Leveraging Large Language Models to Generate Course-specific Semantically Annotated Learning Objects
Dominic Lohr, Marc Berges, Abhishek Chugh, Michael Kohlhase, Dennis Müller
TL;DR
The paper addresses generating university-level CS learning content that is both course-contextual and semantically annotated for automatic learner modeling. It deploys a retrieval-augmented generation pipeline with a large language model and semantic annotations via sTeX/OMDoc to produce autogradable questions and rich annotations. Results show robust generation of structural semantic annotations and course-aligned questions, but relational annotations and high-quality educational feedback remain challenging, requiring substantial human curation. The work demonstrates the promise of AI-assisted content creation for adaptive learning while identifying key limitations and outlining concrete paths for improving annotation quality and automation in future work.
Abstract
Background: Over the past few decades, the process and methodology of automated question generation (AQG) have undergone significant transformations. Recent progress in generative natural language models has opened up new potential in the generation of educational content. Objectives: This paper explores the potential of large language models (LLMs) for generating computer science questions that are sufficiently annotated for automatic learner model updates, are fully situated in the context of a particular course, and address the cognitive dimension understand.
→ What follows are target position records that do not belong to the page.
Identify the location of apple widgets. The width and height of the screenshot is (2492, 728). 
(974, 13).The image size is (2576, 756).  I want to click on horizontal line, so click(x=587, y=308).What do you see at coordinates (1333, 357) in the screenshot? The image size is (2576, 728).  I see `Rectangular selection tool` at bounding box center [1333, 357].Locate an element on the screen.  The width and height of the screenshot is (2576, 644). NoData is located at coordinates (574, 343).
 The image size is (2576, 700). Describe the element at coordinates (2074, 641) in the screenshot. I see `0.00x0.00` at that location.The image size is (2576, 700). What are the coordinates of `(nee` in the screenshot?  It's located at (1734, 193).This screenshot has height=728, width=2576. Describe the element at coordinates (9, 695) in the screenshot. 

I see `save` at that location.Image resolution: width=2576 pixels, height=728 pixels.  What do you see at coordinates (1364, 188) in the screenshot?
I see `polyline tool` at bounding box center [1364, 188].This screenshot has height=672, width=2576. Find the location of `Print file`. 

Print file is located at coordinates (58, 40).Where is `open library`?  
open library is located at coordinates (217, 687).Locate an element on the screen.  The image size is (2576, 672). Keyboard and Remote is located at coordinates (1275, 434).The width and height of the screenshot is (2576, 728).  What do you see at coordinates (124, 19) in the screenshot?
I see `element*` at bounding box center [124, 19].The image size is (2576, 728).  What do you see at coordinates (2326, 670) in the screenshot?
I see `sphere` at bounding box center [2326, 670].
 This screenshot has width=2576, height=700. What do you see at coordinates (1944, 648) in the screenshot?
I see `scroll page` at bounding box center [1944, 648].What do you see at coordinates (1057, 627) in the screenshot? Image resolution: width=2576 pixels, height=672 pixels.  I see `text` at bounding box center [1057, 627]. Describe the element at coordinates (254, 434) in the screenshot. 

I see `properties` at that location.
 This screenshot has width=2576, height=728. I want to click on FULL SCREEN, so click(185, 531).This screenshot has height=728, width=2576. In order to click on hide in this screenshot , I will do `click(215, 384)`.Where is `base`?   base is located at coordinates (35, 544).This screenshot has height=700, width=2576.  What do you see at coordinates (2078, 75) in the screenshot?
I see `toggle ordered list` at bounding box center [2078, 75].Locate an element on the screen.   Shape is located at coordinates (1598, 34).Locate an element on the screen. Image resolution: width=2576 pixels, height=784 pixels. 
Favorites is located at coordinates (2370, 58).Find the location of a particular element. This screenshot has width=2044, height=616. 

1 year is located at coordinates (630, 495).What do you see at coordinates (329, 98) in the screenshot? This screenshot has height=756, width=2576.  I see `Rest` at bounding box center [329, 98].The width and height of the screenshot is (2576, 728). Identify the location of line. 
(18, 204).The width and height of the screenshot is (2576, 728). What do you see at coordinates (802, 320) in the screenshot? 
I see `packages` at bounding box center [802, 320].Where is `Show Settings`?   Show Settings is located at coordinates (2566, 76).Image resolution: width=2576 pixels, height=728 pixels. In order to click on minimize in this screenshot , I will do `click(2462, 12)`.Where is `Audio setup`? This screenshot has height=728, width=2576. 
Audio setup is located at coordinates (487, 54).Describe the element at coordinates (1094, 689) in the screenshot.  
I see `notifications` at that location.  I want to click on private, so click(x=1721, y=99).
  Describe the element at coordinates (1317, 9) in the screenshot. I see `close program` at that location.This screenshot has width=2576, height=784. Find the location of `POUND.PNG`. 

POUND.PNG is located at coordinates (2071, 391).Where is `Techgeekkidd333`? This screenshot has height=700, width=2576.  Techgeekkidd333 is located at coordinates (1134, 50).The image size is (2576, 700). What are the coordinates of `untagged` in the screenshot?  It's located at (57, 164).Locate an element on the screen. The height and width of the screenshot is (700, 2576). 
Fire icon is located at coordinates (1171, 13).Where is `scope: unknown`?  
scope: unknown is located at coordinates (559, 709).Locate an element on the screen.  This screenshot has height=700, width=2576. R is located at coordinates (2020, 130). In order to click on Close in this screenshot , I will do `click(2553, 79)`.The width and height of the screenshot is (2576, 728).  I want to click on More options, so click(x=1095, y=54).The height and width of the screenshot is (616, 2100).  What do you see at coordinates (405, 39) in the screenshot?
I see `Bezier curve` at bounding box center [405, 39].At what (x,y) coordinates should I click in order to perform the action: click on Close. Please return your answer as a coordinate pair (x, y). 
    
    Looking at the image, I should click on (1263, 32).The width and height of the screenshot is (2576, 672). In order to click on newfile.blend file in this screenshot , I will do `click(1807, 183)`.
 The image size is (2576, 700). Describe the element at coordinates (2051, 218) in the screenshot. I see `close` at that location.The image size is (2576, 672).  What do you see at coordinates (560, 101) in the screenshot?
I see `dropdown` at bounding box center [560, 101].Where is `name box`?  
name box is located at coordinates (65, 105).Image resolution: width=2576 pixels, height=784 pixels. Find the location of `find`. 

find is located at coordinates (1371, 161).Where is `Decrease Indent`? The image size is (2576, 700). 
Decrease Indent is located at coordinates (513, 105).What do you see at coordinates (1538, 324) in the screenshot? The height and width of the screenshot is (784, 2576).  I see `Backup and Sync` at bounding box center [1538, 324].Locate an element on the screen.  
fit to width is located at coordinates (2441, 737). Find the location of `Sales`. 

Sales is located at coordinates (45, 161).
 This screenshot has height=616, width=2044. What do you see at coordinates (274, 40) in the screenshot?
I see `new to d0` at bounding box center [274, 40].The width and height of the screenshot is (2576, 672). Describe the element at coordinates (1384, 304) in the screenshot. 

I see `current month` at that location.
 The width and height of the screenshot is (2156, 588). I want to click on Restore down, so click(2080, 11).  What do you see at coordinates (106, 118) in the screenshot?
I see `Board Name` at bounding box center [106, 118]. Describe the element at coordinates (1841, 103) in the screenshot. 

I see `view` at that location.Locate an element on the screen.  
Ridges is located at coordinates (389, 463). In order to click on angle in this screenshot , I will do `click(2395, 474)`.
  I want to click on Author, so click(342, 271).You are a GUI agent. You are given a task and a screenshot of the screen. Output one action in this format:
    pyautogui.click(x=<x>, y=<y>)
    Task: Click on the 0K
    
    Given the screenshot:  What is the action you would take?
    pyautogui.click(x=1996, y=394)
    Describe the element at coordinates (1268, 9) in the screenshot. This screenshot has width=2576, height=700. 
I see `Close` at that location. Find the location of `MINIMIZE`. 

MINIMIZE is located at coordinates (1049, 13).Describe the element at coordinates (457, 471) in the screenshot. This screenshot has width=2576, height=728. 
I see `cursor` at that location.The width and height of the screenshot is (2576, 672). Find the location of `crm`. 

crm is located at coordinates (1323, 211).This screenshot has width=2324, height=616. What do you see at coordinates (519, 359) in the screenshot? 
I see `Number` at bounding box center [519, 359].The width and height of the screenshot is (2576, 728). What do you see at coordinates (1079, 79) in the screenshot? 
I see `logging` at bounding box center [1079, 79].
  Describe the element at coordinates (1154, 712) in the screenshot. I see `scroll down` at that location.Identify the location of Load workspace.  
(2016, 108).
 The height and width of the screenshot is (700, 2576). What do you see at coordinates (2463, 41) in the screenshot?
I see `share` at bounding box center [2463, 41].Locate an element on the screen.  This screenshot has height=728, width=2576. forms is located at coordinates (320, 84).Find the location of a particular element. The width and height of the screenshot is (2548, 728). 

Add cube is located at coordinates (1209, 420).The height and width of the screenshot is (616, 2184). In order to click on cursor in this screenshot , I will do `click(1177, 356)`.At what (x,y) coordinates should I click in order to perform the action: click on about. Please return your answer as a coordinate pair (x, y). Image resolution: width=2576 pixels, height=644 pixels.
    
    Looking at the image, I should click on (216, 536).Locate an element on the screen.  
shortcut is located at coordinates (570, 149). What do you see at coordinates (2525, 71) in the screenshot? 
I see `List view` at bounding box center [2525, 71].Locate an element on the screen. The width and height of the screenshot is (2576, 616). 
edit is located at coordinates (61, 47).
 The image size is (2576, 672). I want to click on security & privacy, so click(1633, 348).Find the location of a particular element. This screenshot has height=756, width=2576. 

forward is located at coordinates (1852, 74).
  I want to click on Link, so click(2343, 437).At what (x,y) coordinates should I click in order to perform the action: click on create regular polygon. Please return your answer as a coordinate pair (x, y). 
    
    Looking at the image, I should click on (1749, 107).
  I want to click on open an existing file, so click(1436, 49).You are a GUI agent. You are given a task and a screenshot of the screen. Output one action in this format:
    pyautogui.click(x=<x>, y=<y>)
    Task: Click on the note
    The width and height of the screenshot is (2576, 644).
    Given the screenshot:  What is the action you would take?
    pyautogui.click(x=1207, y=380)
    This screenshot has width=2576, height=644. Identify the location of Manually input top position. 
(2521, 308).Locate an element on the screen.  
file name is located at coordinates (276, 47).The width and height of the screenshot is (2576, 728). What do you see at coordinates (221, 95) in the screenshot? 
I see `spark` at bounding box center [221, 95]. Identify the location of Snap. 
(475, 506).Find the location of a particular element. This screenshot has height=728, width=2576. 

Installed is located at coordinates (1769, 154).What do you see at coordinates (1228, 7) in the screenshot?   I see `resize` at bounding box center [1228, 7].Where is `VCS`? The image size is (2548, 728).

Methods: Unlike previous attempts that might use basic methods like ChatGPT, our approach involves more targeted strategies such as retrieval-augmented generation (RAG) to produce contextually relevant and pedagogically meaningful learning objects. Results and Conclusions: Our results show that generating structural, semantic annotations works well. However, this success was not reflected in the case of relational annotations. The quality of the generated questions often did not meet educational standards, highlighting that although LLMs can contribute to the pool of learning materials, their current level of performance requires significant human intervention to refine and validate the generated content.